Of course, these proposals will generate pushback, and I suspect it will come from three angles. First, public-school leaders understandably resent money or other resources being channeled to private schools, particularly to induce them to do that which they believe the schools ought to be doing anyway—providing a substantially equivalent education.
Three counterarguments might be provided. First, it is no secret that public schools often fail to provide effective instruction in reading and math, especially for students who speak English as a second language (as many ḥasidic children do). Second, if the long-term goal is to create an employable workforce in the state, rather than merely assist public schools, such aid is a relatively low-cost and efficient way to achieve that. It would produce better results than either the status quo or a “Yoder-ized” future. Finally, private schools subsidize public education, since the taxes of private-school parents go toward funding public schools, though it is a service they do not use. Allowing some of these tax contributions to be redirected toward private schools, especially for targeted, religiously neutral purposes, is not intuitively unfair or even bad for the public schools; it is still much less expensive and burdensome than the alternative of sending all children to public school.
Others may worry that ḥasidic school leaders will accept the “carrots,” i.e., the financial aid, but will fail to implement properly the educational improvements that are a condition of receiving that support. This is a real concern in any number of government programs. There is welfare fraud, military procurement fraud, and Medicare fraud—and no one can say with certainty that there will be no fraud in ḥasidic education programs. But there is also no reason to believe that the fraud in these programs would be any worse than in any other valuable governmental assistance program. It would be the job of the proper government office in New York’s Education Department to ensure that ḥasidic schools deliver on the promises they make.

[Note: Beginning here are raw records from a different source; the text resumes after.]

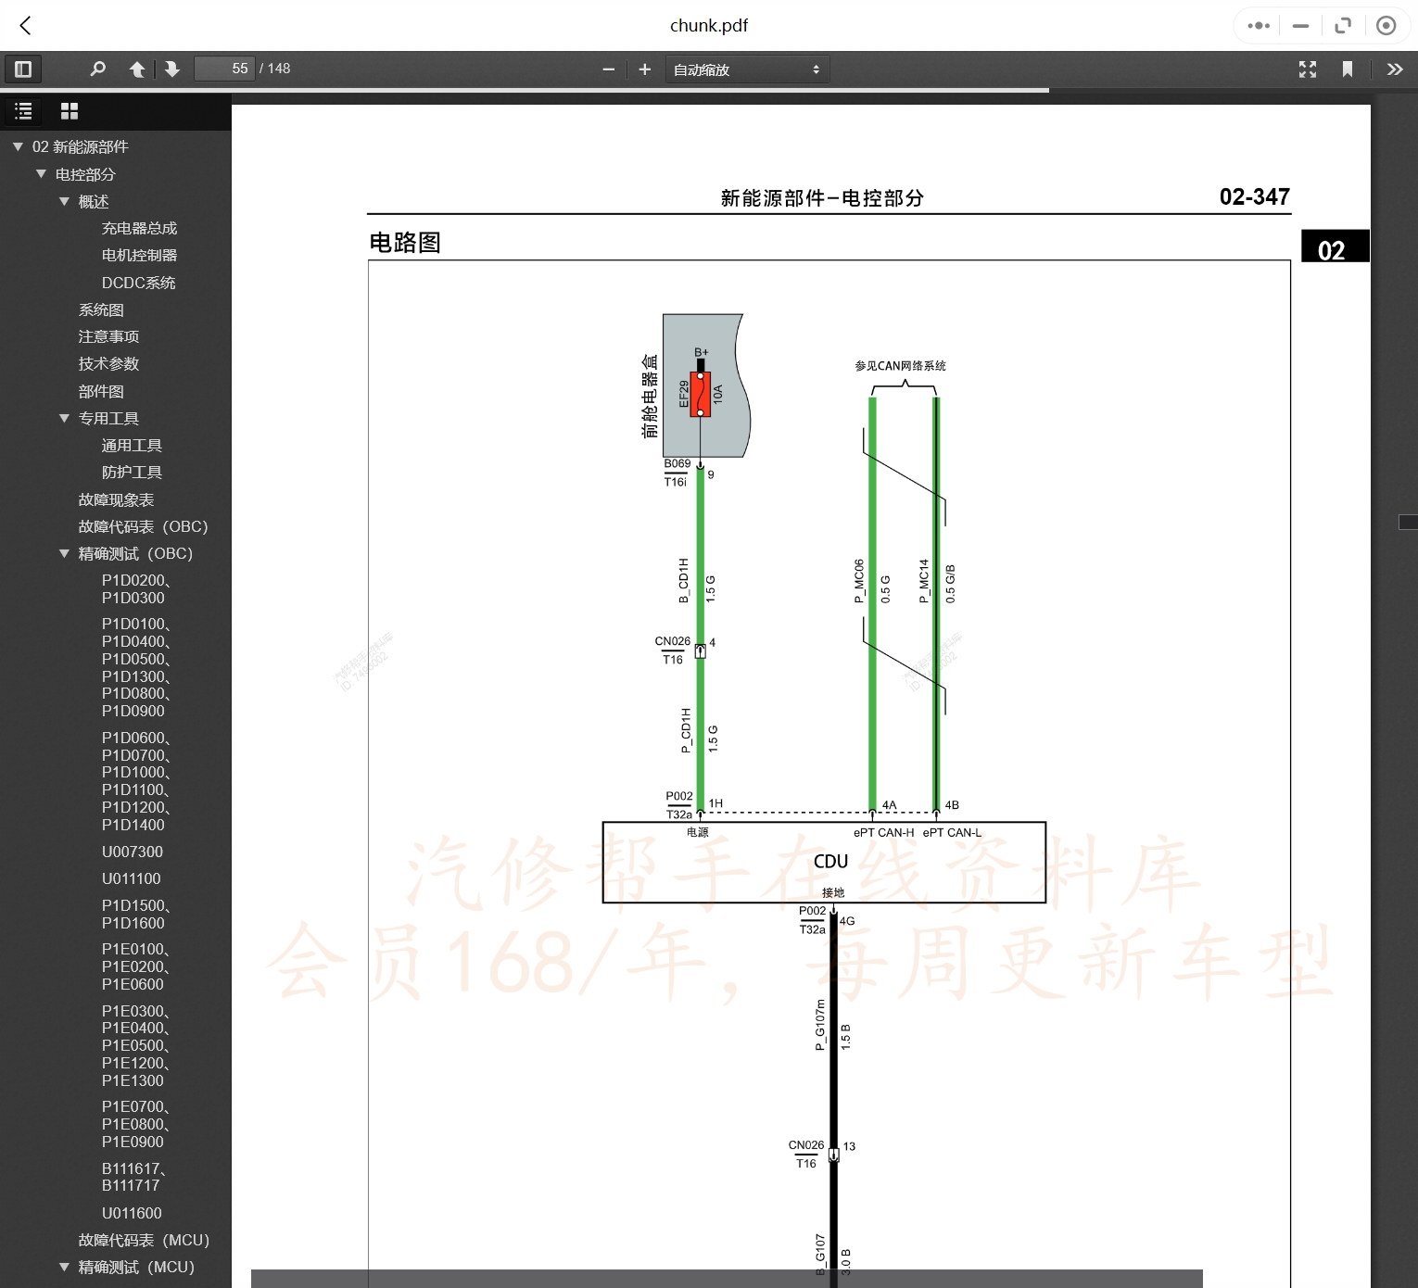The image size is (1418, 1288).
Task: Collapse the 02 新能源部件 tree node
Action: [x=18, y=147]
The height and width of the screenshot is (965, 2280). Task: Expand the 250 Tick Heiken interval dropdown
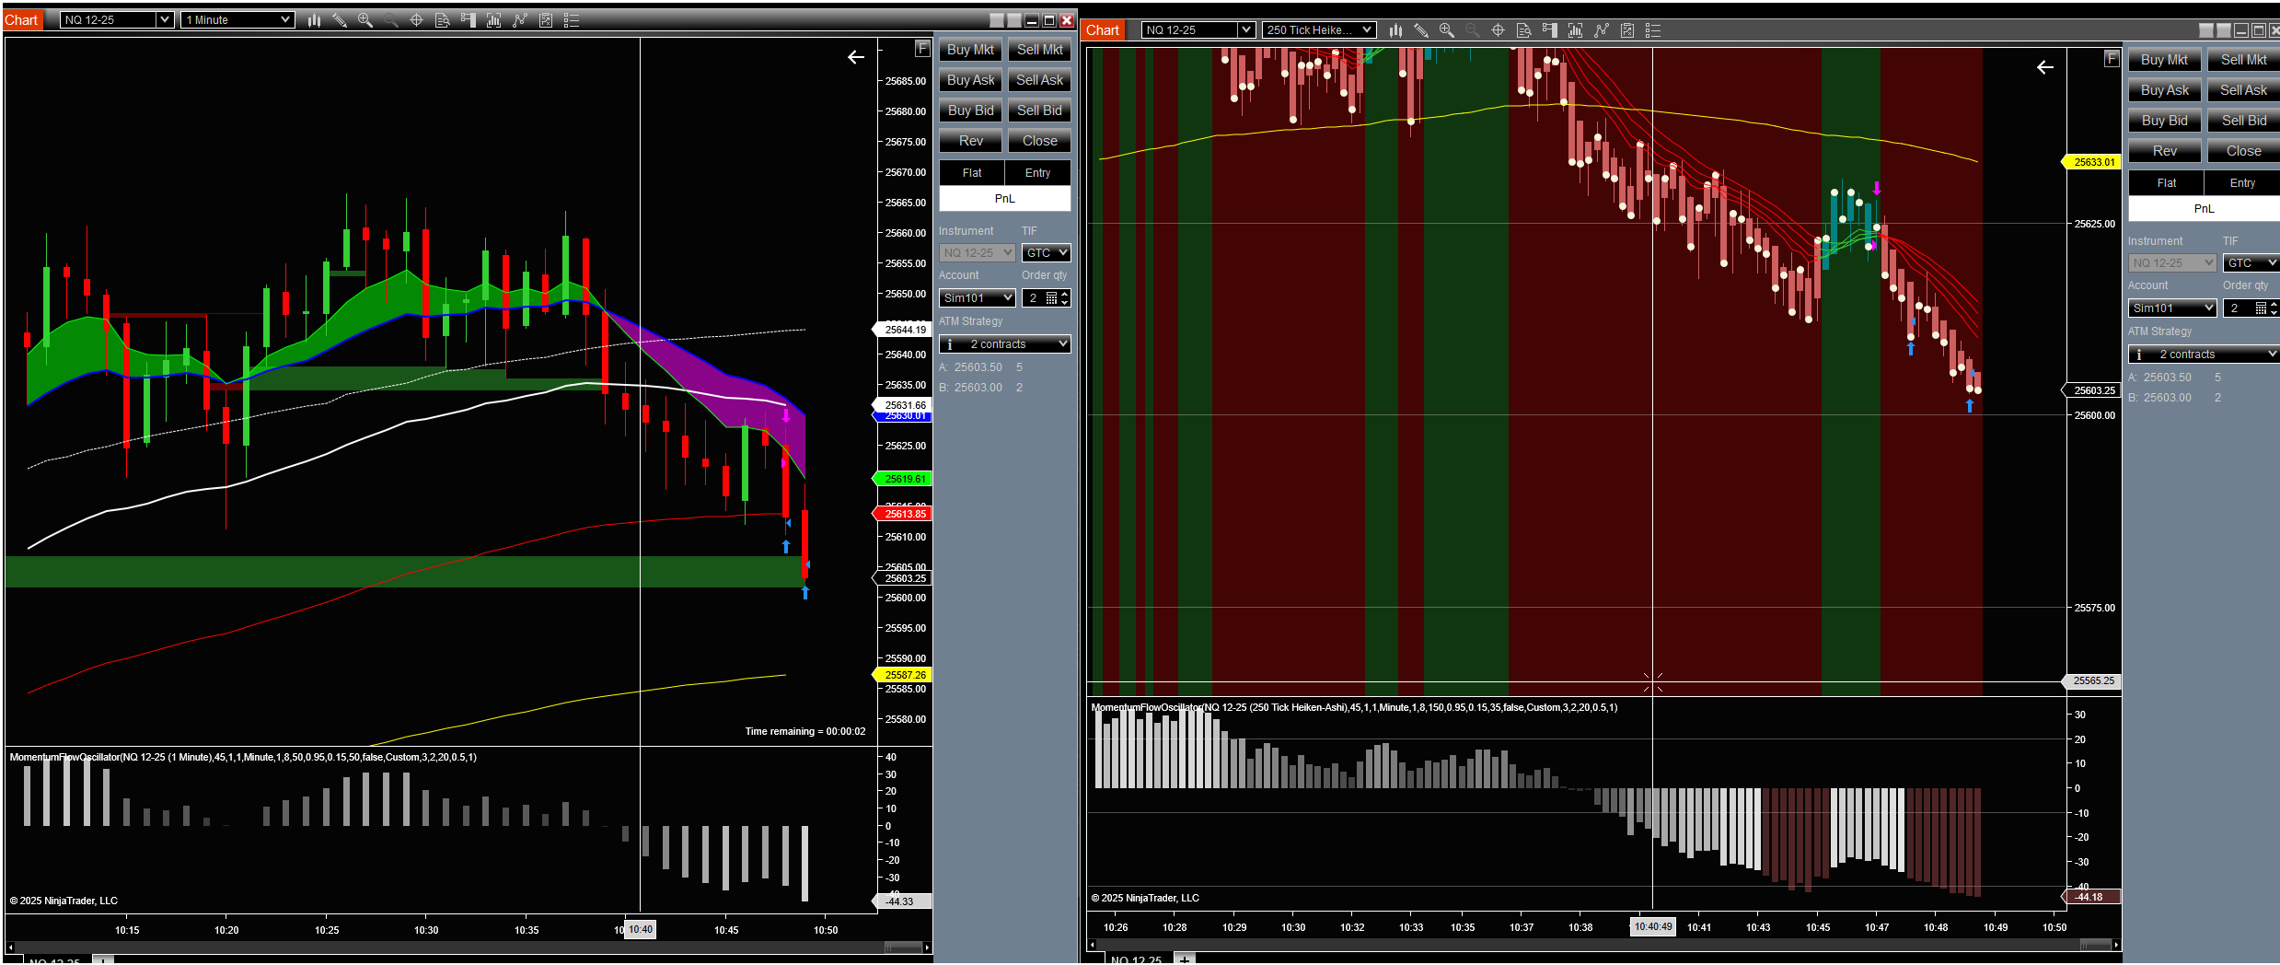pyautogui.click(x=1367, y=30)
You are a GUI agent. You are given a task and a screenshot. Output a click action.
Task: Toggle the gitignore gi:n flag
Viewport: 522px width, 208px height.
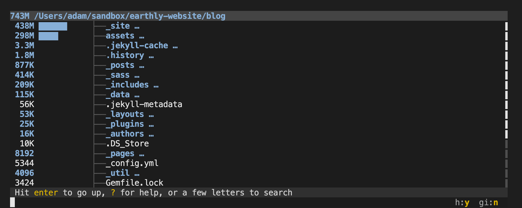(x=488, y=203)
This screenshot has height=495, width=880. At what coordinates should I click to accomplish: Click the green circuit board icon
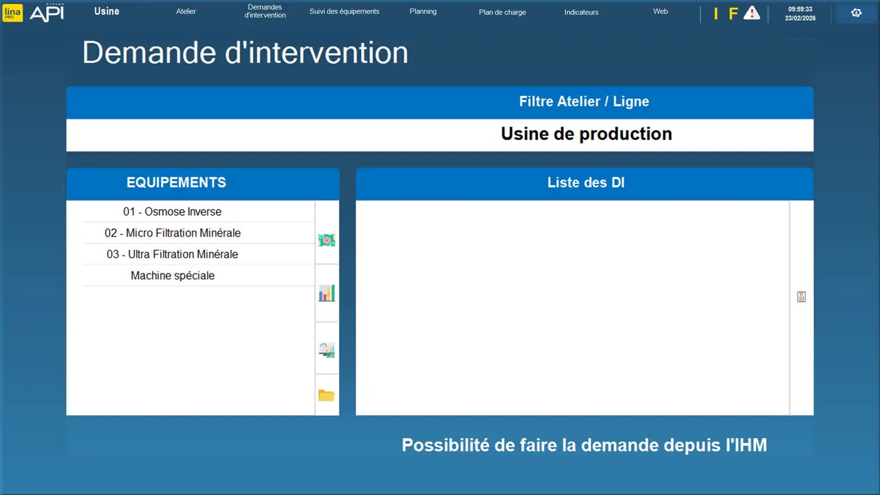click(326, 240)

Finally, there are those who simply oppose ḥasidic education on the grounds that they disagree with the ḥasidic way of life, or parts of it, and wish to force the dissolution or at least the reformation of their community. I have no good answer to this group other than to point again to the Court outcomes in Yoder and Pierce. Those who are looking for a fight, or who seek to regulate or fine ḥasidic schools out of existence, may instead worsen the lot of the children they are seeking to help.
Ultimately, carrots are preferable to sticks. In a time when anti-Semitism is on the rise and Ḥasidim are justifiably wary of attacks on their way of life, the state should proceed with caution and good will. An incentive system is less legally fraught, more politically appealing, and, most importantly, more likely to succeed.